With flame spraying, you are using the heat that is generated from the combustion of a mixture of oxygen and a fuel gas, commonly oxy/propane or oxy/acetylene. This gas mixture is ignited to produce a flame that heats the consumable, either a wire or powder. The molten material is atomised and sprayed to build up a coating layer. Propane gas is most commonly used for spraying low melting point materials such as zinc, aluminium and their alloys at high throughput rates. Propane can also be used to spray bronzes, coppers, Babbitt, nickel, tin/zinc and some steels, although optimum throughput rates may not be achieved with these materials. The Metallisation MK73 system uses propane gas.

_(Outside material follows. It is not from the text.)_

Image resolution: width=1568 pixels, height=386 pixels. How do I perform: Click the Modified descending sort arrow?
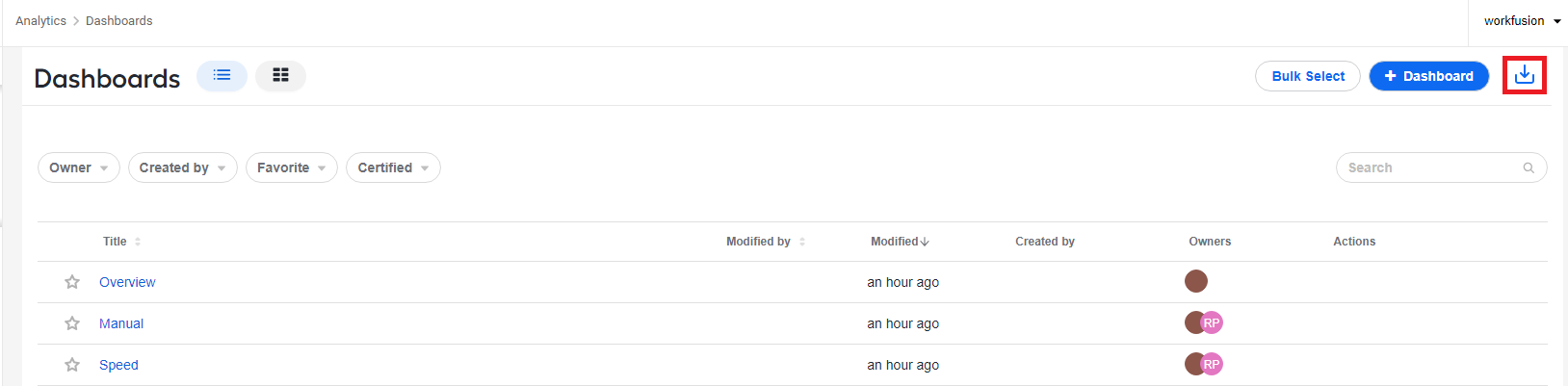925,242
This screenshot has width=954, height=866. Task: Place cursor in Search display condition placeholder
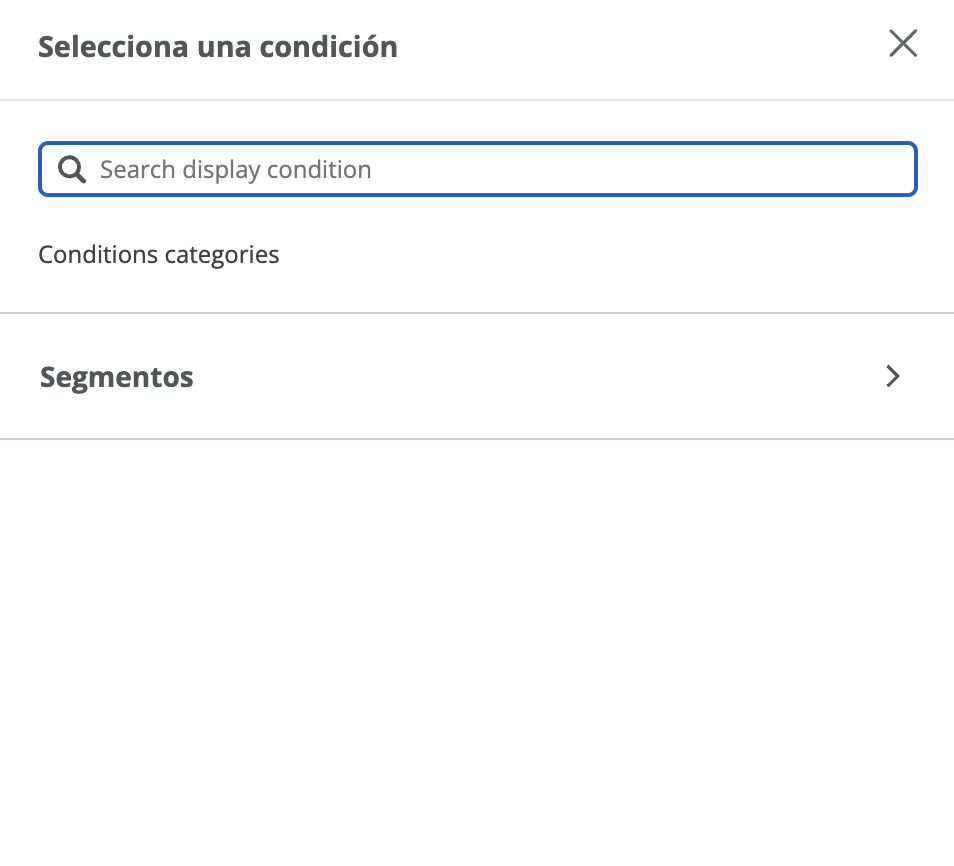point(236,170)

Acetylene gas is most commonly used for spraying higher melting point materials such as varying grades of steel, nichrome and molybdenum. When spraying with acetylene, parameters can be easily changed that will give different coating properties. For example, molybdenum coatings can be applied as either a soft, strongly adherent bond coating or as a harder top coating, just by changing the ratio’s of gas to oxygen. Similarly, some decorative coatings of copper and bronzes can have their final colour appearance influenced by the spray parameters. As with propane gas, acetylene gas systems can also spray the lower melting point materials of zinc, aluminium and their alloys, but again, not necessarily at their optimum conditions. The Metallisation MK61 system uses acetylene gas.
As a general principle, the throughput rate of the spray system is linked to the wire diameter, for example, a 1.6mm wire will spray considerably slower than a 4.76mm wire.
Anti-corrosion coatings are applied to generally protect steelwork from a corrosive atmosphere with the most commonly sprayed materials being zinc, aluminium and their alloys. Common application examples include the spraying of steel bridges, in-situ pipework in petrochemical refineries, street furniture and vehicle chassis’.
Engineering coatings cover a much wider range of applications where the coating could, for example, provide a wear protection surface, a thermal barrier coating or an electrically conductive path. Common applications include spraying steels to build up worn or mis-machined areas on a variety of components, conductive heater elements on carbon fibre wing edges and hard molybdenum coatings on selector forks.
Flame spray systems are commonly manually operated but it is possible to semi-automate or fully-automate the process if required. Capital costs of flame spraying are typically lower than arc spraying but the running costs are typically higher. The amount of material that can be sprayed by the flame spray process is limited by the size of wire and the material being sprayed.